There is a long list of items born as part of the space program that have gone on to everyday use. Memory foam. Ear thermometers. The list goes on. Now, a new safety sensor originally used for spacecraft's wings is adapted by an automaker to improve the safety of its cars.

Thin, flexible foil sensors — known as piezoelectric foil — were developed by European Space Agency engineers to measure pressure during re-entry. The foil converts physical stimuli such as vibration and pressure into electrical pulses that translates into highly accurate data.
It's that highly accurate data that Volkswagen is after. They want to use the sensors to record what happens during their crash testing.
The piezoelectric foil is perfect in many ways.
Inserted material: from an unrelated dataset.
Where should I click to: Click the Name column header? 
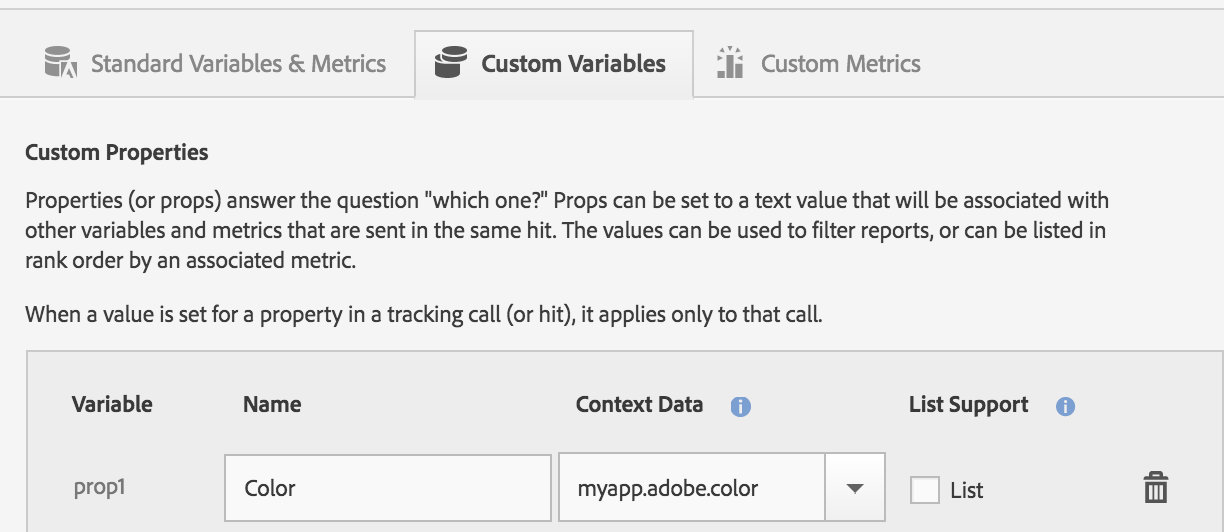coord(271,404)
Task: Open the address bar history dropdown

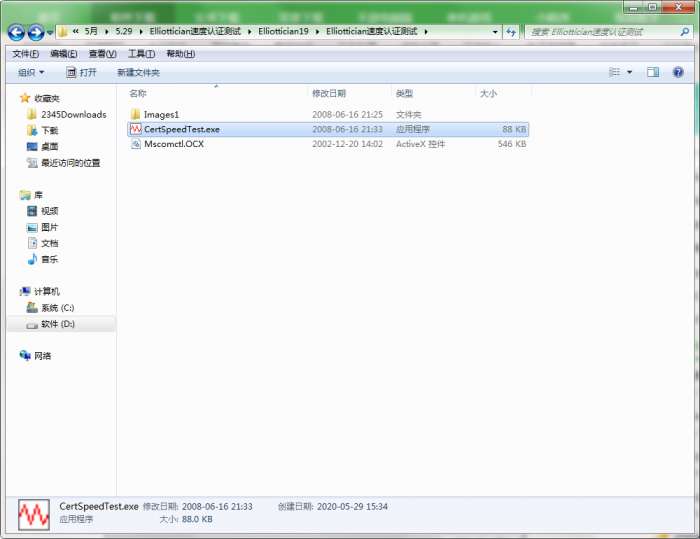Action: pos(495,32)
By design it was intended to be thin enough not to induce drag — important on a spacecraft wing and also when covering the entire surface a car during testing.
Add to that the fact that the material is thin and flexible enough that it won't break. Engineers can gain data from crash the foil covered cars in a way they couldn't have with regular sensors that often break on impact.
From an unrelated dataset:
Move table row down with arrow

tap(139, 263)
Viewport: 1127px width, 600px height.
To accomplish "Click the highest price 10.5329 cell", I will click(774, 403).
The strips of foil have thin printed circuit boards on their ends that record the electrical impulses created by the crash. Every dent will be translated into something that can precisely be measured.
That's something very much appreciated by the VW engineers looking for exacting information to translate in back into safety solutions.
VW engineer Jens Weinrich summed it up: "We wanted not just qualitative, but also quantitative results. We wanted to know where it folded, and how much it folded."
That translates to a lot of "folds" that future car owners will probably never have to worry about.